In order to create the visualisation we also need a way to input a phylogeny and the geographic localities. The approach taken here is to use the NEXUS format 9 , and the GEOGRAPHIC datatype introduced by the Mesquite Cartographer package 14 . While some might argue that XML represents the future of phylogenetic file formats 10 , NEXUS is easy to manually edit and hence facilitates debugging and exploring the software. Given a set of OTUs, the tool expects a NEXUS file with a TREES block describing a tree, followed by a CHARACTERS block encoding the location of each OTU. Each OTU is typically a DNA sequence. Sets of sequence may belong to the same taxon (e.g., a species or a DNA barcode BIN 2 ). Following Mesquite, this information can be stored in an ALTTAXNAMES command in a NOTES block.

Figure 2 shows a NEXUS file for the widely used Banza example 11,19

NEXUS file for Hawaiian Banza, with geographical data encoded in the CHARACTERS block.

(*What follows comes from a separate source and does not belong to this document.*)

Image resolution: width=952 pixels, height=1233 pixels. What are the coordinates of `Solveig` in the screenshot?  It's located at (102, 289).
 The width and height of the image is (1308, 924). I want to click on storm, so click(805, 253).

Fig. 2: NEXUS file for Hawaiian Banza

NEXUS file for Hawaiian Banza, with geographical data encoded in the CHARACTERS block.

Implementation

I have implemented a NEXUS to GeoJSON converter using PHP. The code parses the NEXUS file, computes a bounding box based on the distribution of the OTUs, draws the tree, and exports the result in GeoJSON. The code is available on github https://github.com/rdmpage/geojson-phylogeny. Code for the examples in this article are available from https://github.com/rdmpage/geojson-phylogeny-manuscript/. A live demo can be explored at http://bionames.org/~rpage/geojson-phylogeny/ which includes examples of visualising geophylogenies using both Google Maps (Fig. 3) and Leaflet (Fig. 4).

Fig3-GoogleMaps-CC-BY-no logo

Fig. 3: Geophylogeny for South American marsupial

Geophylogeny for DNA barcodes for the marsupial Proechimys guyannensis, showing two distinct clusters that are geographically allopatric (data from BOLD, map tiles by CartoDB under CC-BY 3.0 license).

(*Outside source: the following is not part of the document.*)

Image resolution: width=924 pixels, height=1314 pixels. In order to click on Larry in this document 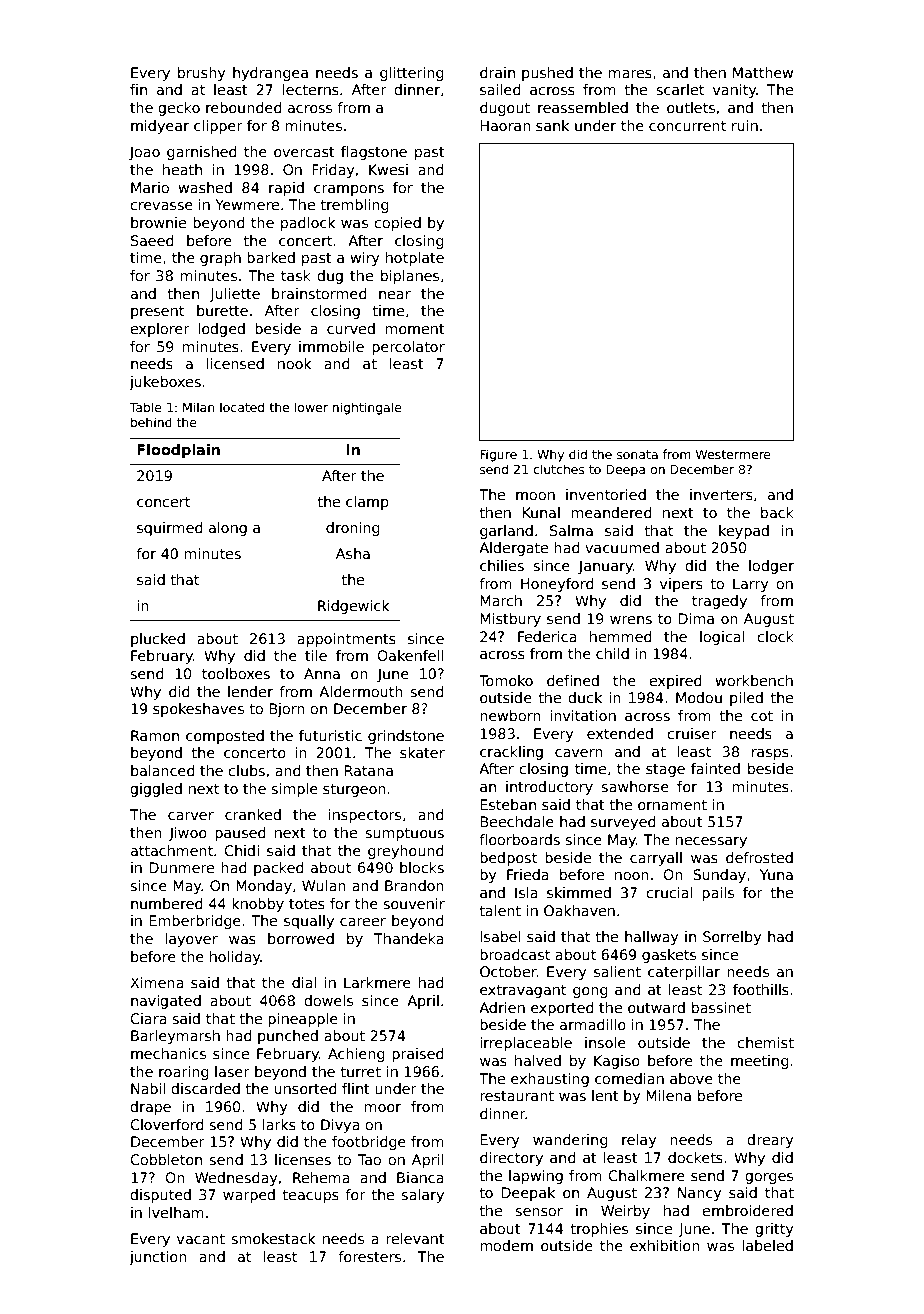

Geophylogeny for Hawaiian katydids (genus Banza) displayed using the Leaflet framework with map tiles by CartoDB under CC-BY 3.0 license.

Fig. 4: Geophylogeny for Hawaiian katydids

Geophylogeny for Hawaiian katydids (genus Banza) displayed using the Leaflet framework with map tiles by CartoDB under CC-BY 3.0 license.

Discussion

At present the method described here requires a middle layer (written in PHP) that resides on a web server and converts the NEXUS file to GeoJSON. An obvious extension would be to port that code to Javascript and have the entire tool function within the web-browser client.

Although lacking some of the functionality of more specialised software such as GenGIS, an advantage of a web map-based tool is that it brings phylogenies into an environment already familiar to users of biodiversity data, such as the GBIF portal. Many users will have already encountered points on maps, and layers (e.g., of environmental data, or estimated species distributions). By representing phylogeny in GeoJSON we open the way for phylogenetic information to be incorporated into these maps.

Another reason GeoJSON is attractive is that because it is a JSON document it could be stored and indexed in a document database such as CouchDB 20 , which I’ve used elsewhere for taxonomic and phylogenetic data 21 . Hence we could imagine being able to quickly build a database of geophylogenies that can be queried both taxonomically and spatially. This would be one way to tackle the challenge of Kidd’s call for a “map of life”3.

Competing interests

The authors have declared that no competing interests exist.